Far and away the biggest outsider to win the Cheltenham Gold Cup since it was first run, as a steeplechase, in 1924, was Norton’s Coin, who defied odds of 100/1 when defeating Toby Tobias and Desert Orchid by three-quarters of a length and four lengths in 1990. Owned and trained by Sirrell Griffiths, a dairy farmer and permit-holder based in Nantgaredig in Carmarthenshire, South West Wales, Norton’s Coin was described, justifiably, as the ‘Shock of the Century’ on the front page of the ‘Racing Post’ the following day.

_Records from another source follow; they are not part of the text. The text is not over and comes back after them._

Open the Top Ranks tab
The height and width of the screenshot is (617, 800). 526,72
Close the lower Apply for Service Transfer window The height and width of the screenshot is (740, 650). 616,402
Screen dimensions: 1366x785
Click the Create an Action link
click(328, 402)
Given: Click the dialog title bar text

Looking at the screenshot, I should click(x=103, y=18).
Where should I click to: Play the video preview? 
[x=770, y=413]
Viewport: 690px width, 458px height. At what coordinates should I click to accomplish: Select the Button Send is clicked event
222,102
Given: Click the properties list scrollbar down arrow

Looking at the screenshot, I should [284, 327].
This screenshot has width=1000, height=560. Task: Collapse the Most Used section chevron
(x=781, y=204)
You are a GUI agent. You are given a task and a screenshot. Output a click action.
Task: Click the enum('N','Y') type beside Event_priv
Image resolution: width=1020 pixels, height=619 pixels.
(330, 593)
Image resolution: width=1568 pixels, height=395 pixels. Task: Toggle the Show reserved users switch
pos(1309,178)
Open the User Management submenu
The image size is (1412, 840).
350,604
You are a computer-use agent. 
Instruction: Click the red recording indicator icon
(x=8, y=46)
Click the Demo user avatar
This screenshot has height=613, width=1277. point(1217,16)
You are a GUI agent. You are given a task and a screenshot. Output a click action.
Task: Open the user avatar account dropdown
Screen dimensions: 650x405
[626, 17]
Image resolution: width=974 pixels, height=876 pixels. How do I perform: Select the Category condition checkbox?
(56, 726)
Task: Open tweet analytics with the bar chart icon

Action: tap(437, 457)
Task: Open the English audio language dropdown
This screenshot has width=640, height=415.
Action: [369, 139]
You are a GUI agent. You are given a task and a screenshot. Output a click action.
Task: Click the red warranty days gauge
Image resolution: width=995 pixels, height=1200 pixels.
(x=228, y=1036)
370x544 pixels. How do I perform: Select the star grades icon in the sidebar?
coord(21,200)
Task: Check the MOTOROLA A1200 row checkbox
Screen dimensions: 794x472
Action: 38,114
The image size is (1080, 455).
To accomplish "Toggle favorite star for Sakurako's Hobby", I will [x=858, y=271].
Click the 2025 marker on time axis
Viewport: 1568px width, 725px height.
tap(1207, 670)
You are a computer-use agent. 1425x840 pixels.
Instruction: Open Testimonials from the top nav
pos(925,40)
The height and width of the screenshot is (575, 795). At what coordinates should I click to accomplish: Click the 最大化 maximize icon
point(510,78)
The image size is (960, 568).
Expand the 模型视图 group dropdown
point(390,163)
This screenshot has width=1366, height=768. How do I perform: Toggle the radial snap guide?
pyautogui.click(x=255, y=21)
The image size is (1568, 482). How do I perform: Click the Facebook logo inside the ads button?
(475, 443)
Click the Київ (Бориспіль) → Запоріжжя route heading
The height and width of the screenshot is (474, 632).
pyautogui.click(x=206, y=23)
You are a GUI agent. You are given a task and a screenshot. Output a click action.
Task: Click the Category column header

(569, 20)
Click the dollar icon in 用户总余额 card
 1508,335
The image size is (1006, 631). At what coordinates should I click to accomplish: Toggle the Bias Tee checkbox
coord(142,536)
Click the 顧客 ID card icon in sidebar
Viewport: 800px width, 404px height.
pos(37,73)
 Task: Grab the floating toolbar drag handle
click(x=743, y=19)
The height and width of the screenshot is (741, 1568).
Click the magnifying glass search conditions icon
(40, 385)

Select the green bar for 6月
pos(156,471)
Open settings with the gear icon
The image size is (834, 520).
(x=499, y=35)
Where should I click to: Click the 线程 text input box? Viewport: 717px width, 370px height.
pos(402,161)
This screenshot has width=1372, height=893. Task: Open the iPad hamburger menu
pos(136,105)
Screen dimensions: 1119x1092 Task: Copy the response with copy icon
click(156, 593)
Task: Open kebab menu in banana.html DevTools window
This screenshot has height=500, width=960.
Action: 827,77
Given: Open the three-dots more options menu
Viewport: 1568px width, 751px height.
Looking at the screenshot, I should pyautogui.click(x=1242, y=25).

Indeed, in the entire history of the Cheltenham Gold Cup no other horse has won at odds longer than 33/1; the two 33/1 winners were Gay Donald, trained by Jim Ford, in 1955 and L’Escargot, trained by Dan Moore, in 1970. Cool Ground, trained by Toby Balding, prevailed at odds of 25/1 in 1992, as Cool Dawn, trained by Robert Alner, in 1998, but the only other winners that could be classified as ‘outsiders’ were the 20/1 winners Mr. Mulligan in 1997 and Lord Windermere in 2014.